--- EXTRAIT À LIRE ---

Sept jours d'idylle... Il aura suffi d'une semaine pour que s'inverse le cours de l'existence monotone de Sarah. Depuis qu'elle a rencontré Eddie, sur une petite route de campagne anglaise, la jeune femme est certaine qu'un bonheur sans nuages les attend. Sa vie débute enfin. Le jour où il lui annonce qu'il doit s'absenter pour un voyage prévu de longue date, Sarah n'a aucune inquiétude. Mais le temps passe et Eddie ne revient pas. La laisse sans nouvelles. Ne répond plus à ses messages. Rien. Alors que ses amis pensent qu'il n'est tout simplement pas intéressé, Sarah est persuadée qu'elle a manqué quelque chose. Que cache le silence d'Eddie ? Peu à peu, une explication se dessine. Mais Sarah est-elle prête à l'entendre ?

---

• _CONSIGNES_:
a – Selon l'extrait sur Sarah et Eddie, qu'est-ce qui a inversé le cours de l'existence monotone de Sarah ? Répondez en une à trois phrases.
b – Poursuivez l'extrait sur Sarah et Eddie en enchaînant sur sa dernière phrase.
Les données ci-dessous forment un matériau distinct de l'extrait.

--- DONNÉES FOURNIES ---

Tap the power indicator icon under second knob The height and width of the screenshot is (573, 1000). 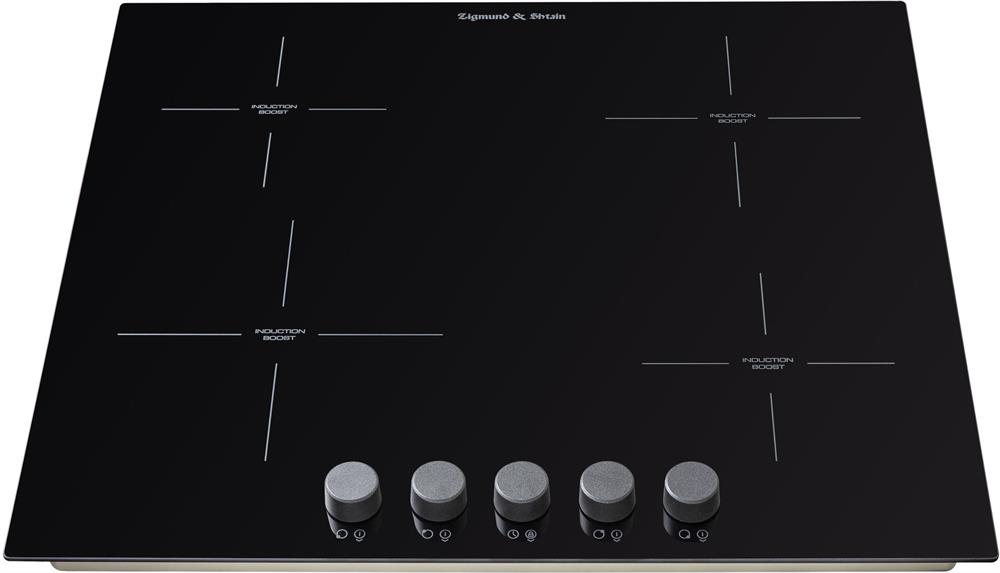click(x=446, y=534)
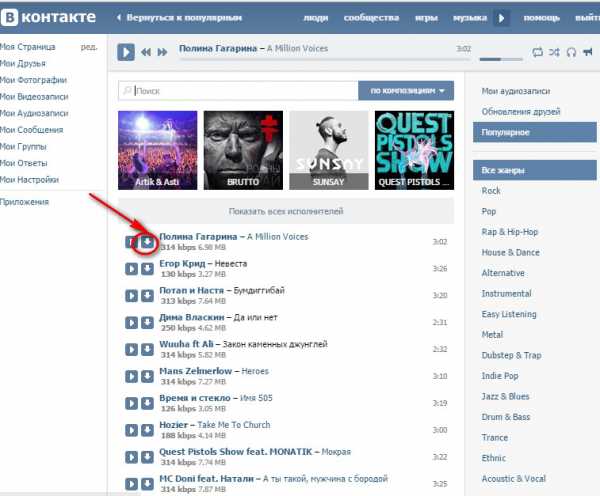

---

• _RÉPONSES PROPOSÉES_:
a – C'est sa rencontre avec Eddie, sur une petite route de campagne anglaise, qui a inversé le cours de son existence. Une semaine a suffi pour que la jeune femme soit certaine qu'un bonheur sans nuages les attend.

b –
Défini comme une lecture d'été avec tous les préjugés qu'une telle expression peut recouvrir, Les jours de ton absence est un roman totalement addictif. Il l'est d'une part parce que l'intrigue est rondement bien menée, que les personnages sont attachants et d'autre part parce que l'auteure parvient parfaitement à nous manipuler. En effet, alors que l'on a la certitude d'avoir deviné ce qui est arrivé à Eddie et d'avoir compris ce qui l'a poussé à fuir,  au détour d'une page, l'auteure nous surprend et nous embarque dans une direction insoupçonnée. Dès lors, c'est conquis et encore plus attentionné que la lecture de ce roman se poursuit. Un véritable  page-turner.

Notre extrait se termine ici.